We do not modify, create, or delete any resources.
We do not install agents or deploy infrastructure inside your account.
InfraMap only queries descriptive APIs to build a live map of your environment and detect drift.
2. What permissions does InfraMap require?
InfraMap requires a read-only IAM role with the ability to list and describe specific AWS services. You can:
- restrict the role to specific accounts
- restrict it to specific regions
- add IAM conditions for external ID
- enable CloudTrail logging of all access
The permissions and trust policy are provided during setup.
3. Will connecting InfraMap to my AWS environment affect our SOC 2 certification?
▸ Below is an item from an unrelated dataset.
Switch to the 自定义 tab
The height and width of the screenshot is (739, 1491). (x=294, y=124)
No. InfraMap connects using a strict read-only IAM role with the minimum set of permissions required to list resources. InfraMap does not deploy agents, modify infrastructure, or write any data to your AWS environment.
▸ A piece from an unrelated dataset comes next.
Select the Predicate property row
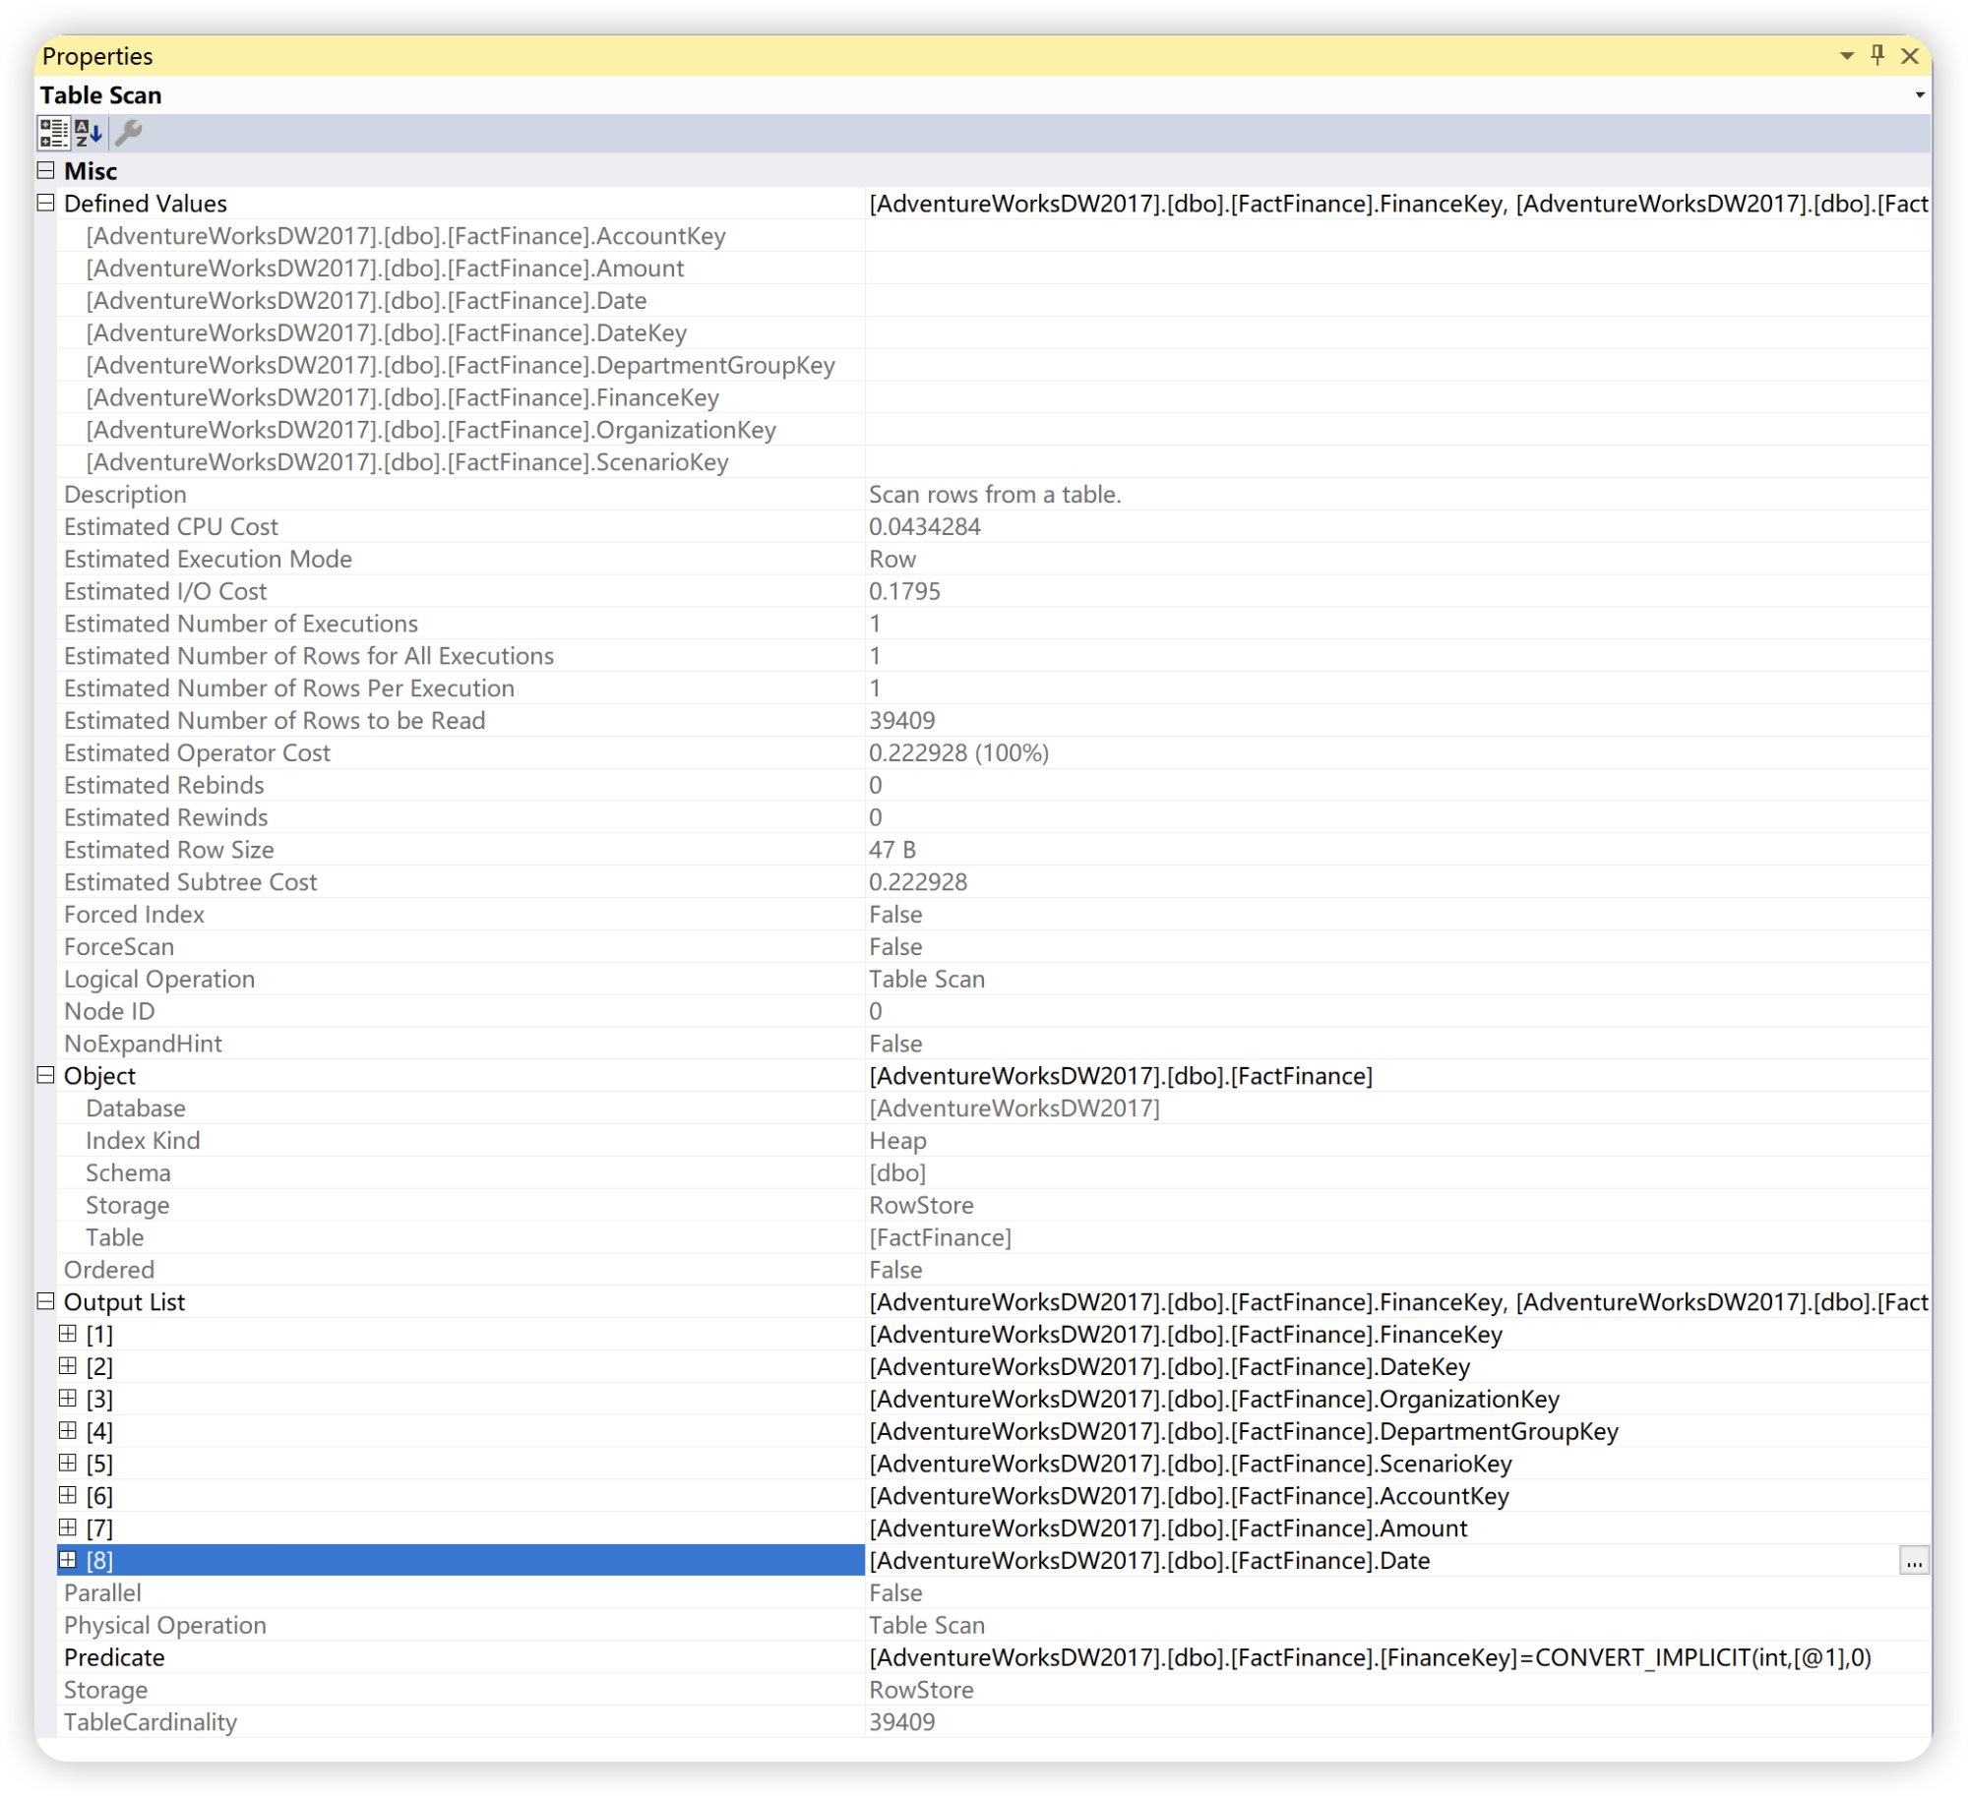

SOC 2 focuses on access controls, change management, and vendor evaluation. A read-only visibility tool aligns with those controls and does not interfere with compliance. Many SOC 2 certified companies use similar read-only integrations.
We are happy to provide the exact IAM policy and walk your security team through every permission. See here for the exact policy request template.
4. How often does InfraMap scan my environment?
Scan frequency depends on your plan:
- Free: once every 24 hours
- Pro: automatic hourly scans
- Enterprise: configurable scan intervals
5. Does InfraMap store my AWS data?
InfraMap stores only the metadata required to:
- build the infrastructure map
- detect drift
- track historical changes
- generate findings
- show cost insights
We do not store application data, secrets, credentials, logs, or PII.
You can delete your account at any time, and all related data is permanently removed.
6. Is my AWS access secure?
Yes. InfraMap follows the principle of least privilege:
- A single read-only IAM role
- External ID support
- No long-lived access keys
- No agents or VPC deployments
- All communication encrypted in transit and at rest
You can revoke access instantly by removing the IAM role.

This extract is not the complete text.